**** Provided information ****

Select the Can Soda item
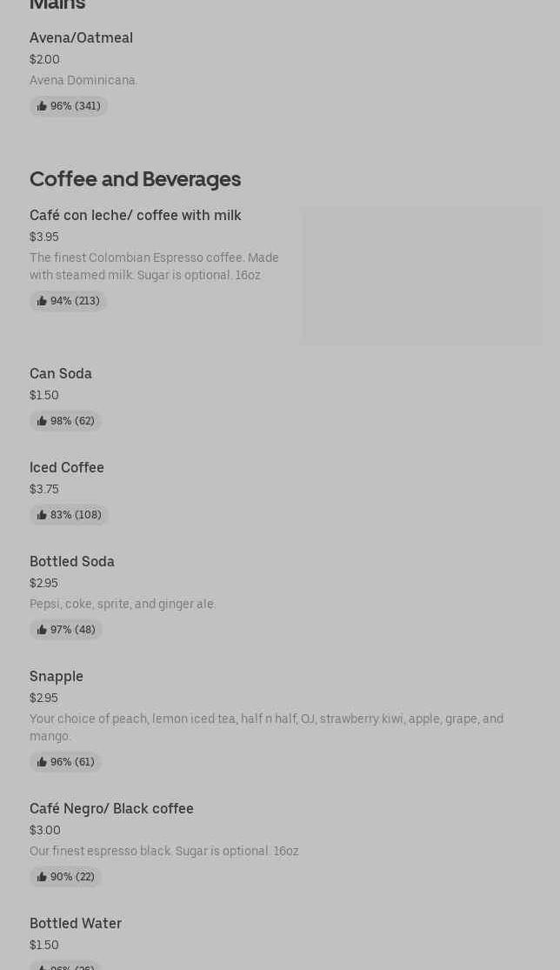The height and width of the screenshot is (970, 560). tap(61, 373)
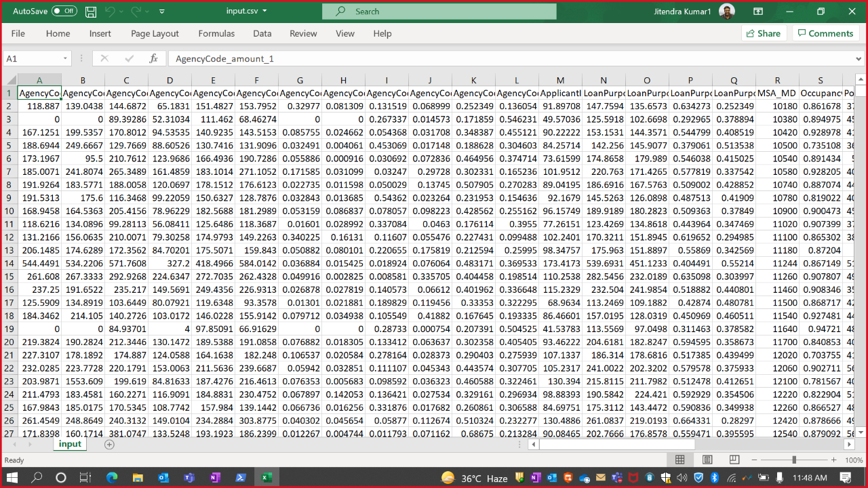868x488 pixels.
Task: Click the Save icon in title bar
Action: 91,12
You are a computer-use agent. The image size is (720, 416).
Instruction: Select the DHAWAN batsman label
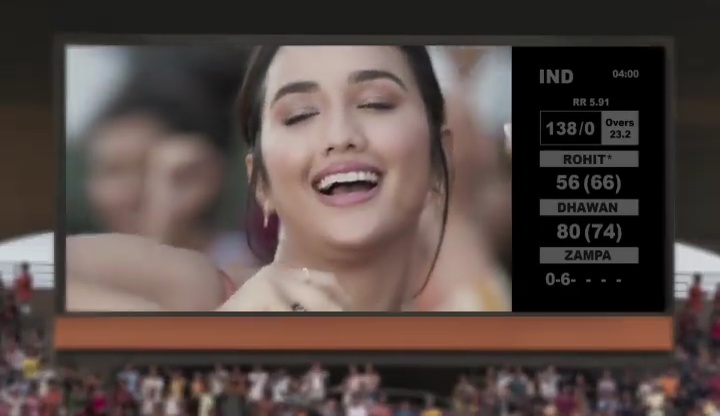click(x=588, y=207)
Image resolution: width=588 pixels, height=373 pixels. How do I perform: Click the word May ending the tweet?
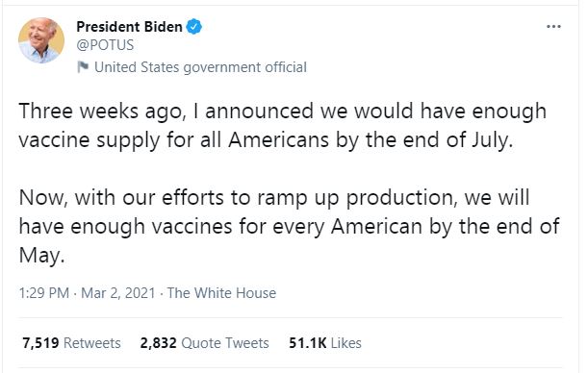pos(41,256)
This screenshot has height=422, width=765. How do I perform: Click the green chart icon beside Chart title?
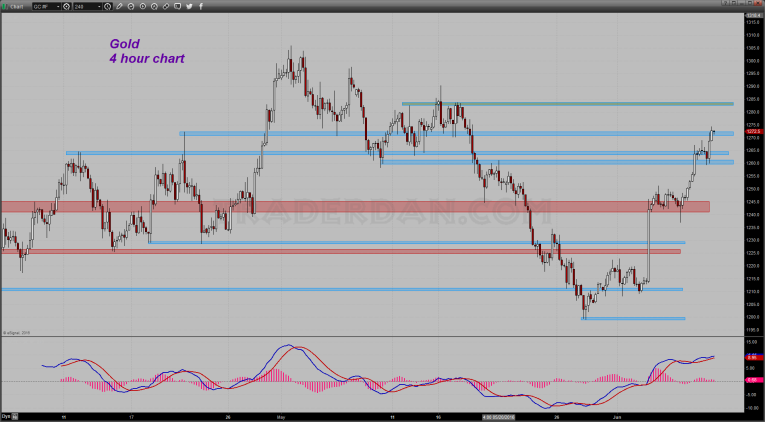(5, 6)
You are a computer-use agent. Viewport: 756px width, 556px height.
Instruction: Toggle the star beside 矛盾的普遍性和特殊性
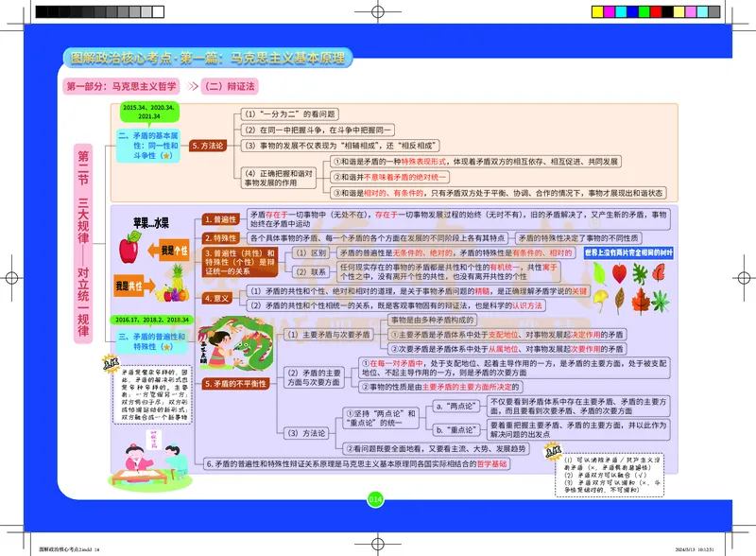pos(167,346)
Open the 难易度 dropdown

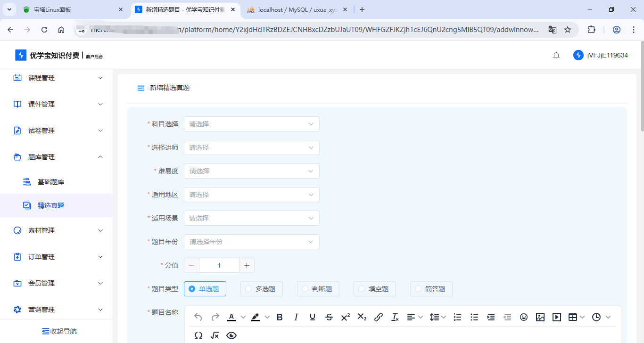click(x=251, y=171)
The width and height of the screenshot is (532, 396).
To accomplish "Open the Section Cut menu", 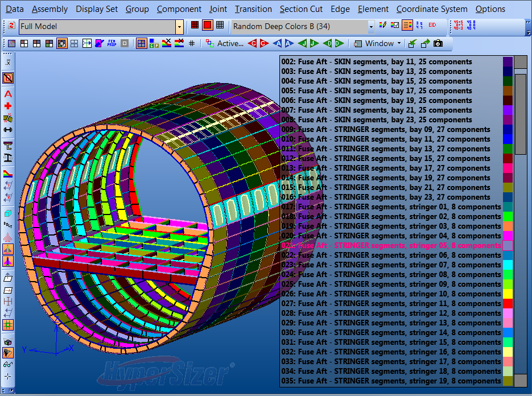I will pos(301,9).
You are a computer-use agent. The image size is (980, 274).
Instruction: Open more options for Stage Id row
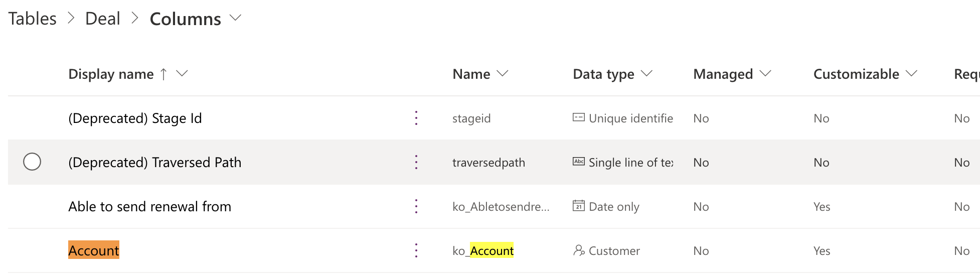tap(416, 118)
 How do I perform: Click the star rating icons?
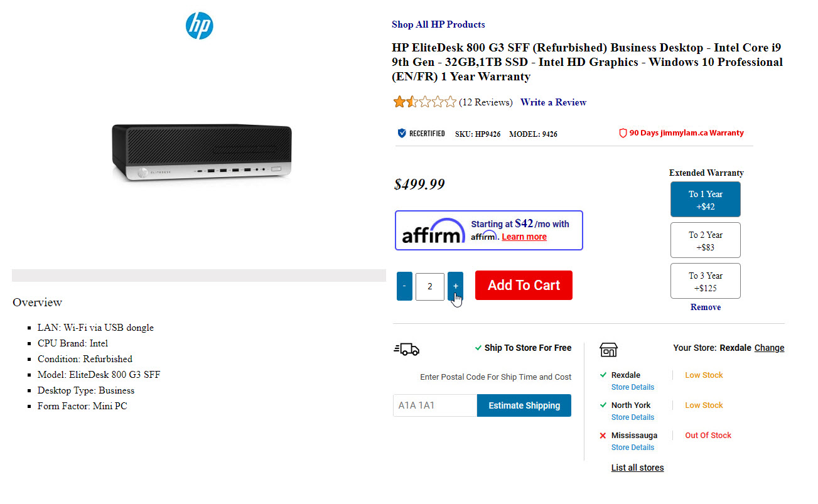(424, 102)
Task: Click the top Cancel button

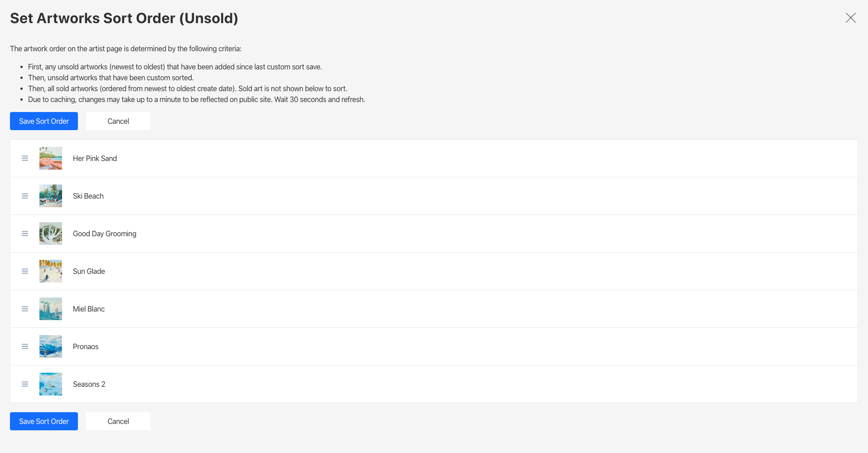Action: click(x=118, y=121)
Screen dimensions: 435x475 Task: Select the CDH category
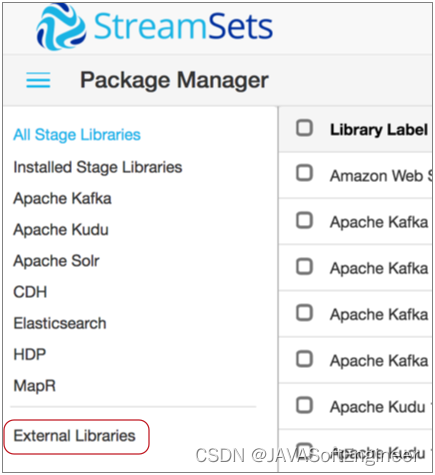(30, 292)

****

Action item:
Return every line from the entries above that contains the word "computer".

Reply:
You are a computer-use agent. The image size is (720, 416).
You are a computer-use agent. Viewport: 756px width, 556px height.
You are a computer-use agent. The image size is (980, 274).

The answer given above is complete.